FDFM will adhere to the below subsequent recovery steps in the event there is a need to recover erroneously awarded compensation:
•Upon identification of an error or violation triggering recovery, FDFM, in consultation with legal and financial experts, will conduct a thorough review.
•The Executive Officer involved will be given an opportunity to provide relevant information and present their case before a final decision is made.
•FDFM will consider mitigating factors, such as the Executive Officer’s level of involvement, knowledge, and any steps taken to prevent or rectify the error.
FDFM will initiate the recovery process promptly upon the discovery of errors or violations and work towards recovering the amount within a reasonable timeframe. As part of the repayment mechanism, the recovered amount may be deducted from future Incentive-Based Compensation or any other compensation due to the Executive Officer. In cases where recovery through future compensation is not feasible, the officer may be obligated to repay the amount directly to the Trust or FDFM, as applicable.
FDFM will communicate the recovery action to shareholders, regulatory bodies, and other stakeholders as required by applicable laws and regulations. Transparency will be maintained to the extent permitted by law. The Trust will file all disclosures with respect to the Recovery Policy in accordance with the requirements of the Federal securities laws, including any disclosure required by the applicable regulatory filings.
FDFM will review this policy periodically and make any necessary amendments to comply with changes in regulations or best practices.
From time to time, Asset Management Treasurer’s Office will monitor for any Incentive Based Compensation paid by the Trust and will notify FDAM Compliance of any such compensation.
V. Scope and Definitions
1.This policy applies to all Incentive-Based Compensation paid by the Trust and received by a person:
(a) After beginning service as an Executive Officer of the Trust;
(b) Who served as an Executive Officer of the Trust at any time during the performance period for that Incentive-Based Compensation;
(c) While the Trust has a class of securities listed on a national securities exchange or a national securities association; and
(d) During the three completed fiscal years immediately preceding the date that the Trust is required to prepare an accounting restatement as described in paragraph (k)(1) of Cboe Rule 14.10. In addition to these last three completed fiscal years, this Recovery Policy applies to any transition period (that results from a change in the Trust’s fiscal year) within or immediately following those three completed fiscal years.

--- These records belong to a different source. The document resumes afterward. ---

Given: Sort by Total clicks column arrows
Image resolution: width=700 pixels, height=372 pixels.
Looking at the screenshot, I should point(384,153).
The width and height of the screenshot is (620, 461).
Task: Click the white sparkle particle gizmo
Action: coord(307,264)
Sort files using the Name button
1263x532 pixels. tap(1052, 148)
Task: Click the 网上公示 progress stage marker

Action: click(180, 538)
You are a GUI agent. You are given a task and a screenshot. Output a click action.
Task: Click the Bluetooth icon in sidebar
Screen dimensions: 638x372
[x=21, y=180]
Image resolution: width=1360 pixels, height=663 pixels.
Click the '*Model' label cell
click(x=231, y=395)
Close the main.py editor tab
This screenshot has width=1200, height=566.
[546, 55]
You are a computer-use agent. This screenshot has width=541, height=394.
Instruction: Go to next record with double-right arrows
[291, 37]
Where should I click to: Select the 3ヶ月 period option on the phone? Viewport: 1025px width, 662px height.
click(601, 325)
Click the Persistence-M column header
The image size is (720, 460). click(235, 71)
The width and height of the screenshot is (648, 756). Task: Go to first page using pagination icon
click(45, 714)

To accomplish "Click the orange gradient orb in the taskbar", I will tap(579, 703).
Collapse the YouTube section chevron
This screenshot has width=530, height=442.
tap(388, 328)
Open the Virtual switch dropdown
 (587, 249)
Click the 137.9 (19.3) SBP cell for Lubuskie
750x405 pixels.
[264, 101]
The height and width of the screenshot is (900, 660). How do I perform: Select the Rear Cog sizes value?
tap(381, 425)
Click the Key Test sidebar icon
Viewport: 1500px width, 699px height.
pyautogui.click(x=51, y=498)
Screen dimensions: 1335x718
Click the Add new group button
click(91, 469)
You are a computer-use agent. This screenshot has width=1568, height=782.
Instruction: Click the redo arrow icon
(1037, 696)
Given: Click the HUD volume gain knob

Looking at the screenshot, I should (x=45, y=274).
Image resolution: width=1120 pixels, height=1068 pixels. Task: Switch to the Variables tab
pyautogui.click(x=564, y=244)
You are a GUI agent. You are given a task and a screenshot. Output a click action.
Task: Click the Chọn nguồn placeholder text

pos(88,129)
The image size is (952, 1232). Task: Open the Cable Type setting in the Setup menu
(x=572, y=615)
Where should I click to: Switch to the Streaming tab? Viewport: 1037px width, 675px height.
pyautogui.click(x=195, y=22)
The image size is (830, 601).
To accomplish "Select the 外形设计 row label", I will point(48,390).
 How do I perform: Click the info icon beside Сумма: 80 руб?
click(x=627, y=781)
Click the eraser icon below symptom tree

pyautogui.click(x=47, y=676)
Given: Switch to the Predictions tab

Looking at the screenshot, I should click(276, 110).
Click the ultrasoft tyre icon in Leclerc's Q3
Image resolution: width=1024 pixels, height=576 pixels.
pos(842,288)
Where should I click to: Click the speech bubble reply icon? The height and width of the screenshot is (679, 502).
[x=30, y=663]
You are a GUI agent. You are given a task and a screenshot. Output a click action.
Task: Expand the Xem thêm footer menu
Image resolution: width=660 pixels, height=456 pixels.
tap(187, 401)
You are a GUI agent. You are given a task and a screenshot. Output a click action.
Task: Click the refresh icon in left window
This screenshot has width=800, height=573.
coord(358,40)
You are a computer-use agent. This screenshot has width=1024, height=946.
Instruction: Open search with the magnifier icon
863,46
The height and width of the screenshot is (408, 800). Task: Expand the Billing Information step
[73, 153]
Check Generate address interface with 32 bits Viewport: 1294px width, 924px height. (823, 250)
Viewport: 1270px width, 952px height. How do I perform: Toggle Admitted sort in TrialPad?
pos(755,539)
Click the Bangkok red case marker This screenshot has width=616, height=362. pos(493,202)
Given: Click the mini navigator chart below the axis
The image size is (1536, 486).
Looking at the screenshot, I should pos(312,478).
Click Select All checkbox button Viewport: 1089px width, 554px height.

However, a transition period between the last day of the Trust’s previous fiscal year end and the first day of its new fiscal year that comprises a period of nine to 12 months is be deemed a completed fiscal year. The Trust’s obligation to recover erroneously awarded compensation is not dependent on if or when the restated financial statements are filed.
2.For purposes of determining the relevant recovery period, the date that the Trust is required to prepare an accounting restatement as described in paragraph (k)(1) of Cboe Rule 14.10 is the earlier to occur of:
•The date the Trust’s board of directors, a committee of the board of directors, or the officer or officers of the Trust (or persons serving equivalent functions) are authorized to take such action, or, if board action is not required, concludes, or reasonably should have concluded, that the Trust is required to prepare an accounting restatement as described in paragraph (k)(1) of Cboe Rule 14.10; or
•The date a court, regulator, or other legally authorized body directs the Trust to prepare an accounting restatement as described in paragraph (k)(1) of Cboe Rule 14.10.
3.The amount of Incentive-based Compensation that must be subject to the Trust’s recovery policy (“erroneously awarded compensation”) is the amount of Incentive-based Compensation received that exceeds the amount of Incentive-based Compensation that otherwise would have been received had it been determined based on the restated amounts, and must be computed without regard to any taxes paid. For Incentive-based Compensation based on stock price or total shareholder return, where the amount of erroneously awarded compensation is not subject to mathematical recalculation directly from the information in an accounting restatement:
•The amount must be based on a reasonable estimate of the effect of the accounting restatement on the stock price or total shareholder return upon which the Incentive-based Compensation was received; and
•The Trust must maintain documentation of the determination of that reasonable estimate and provide such documentation to the Exchange.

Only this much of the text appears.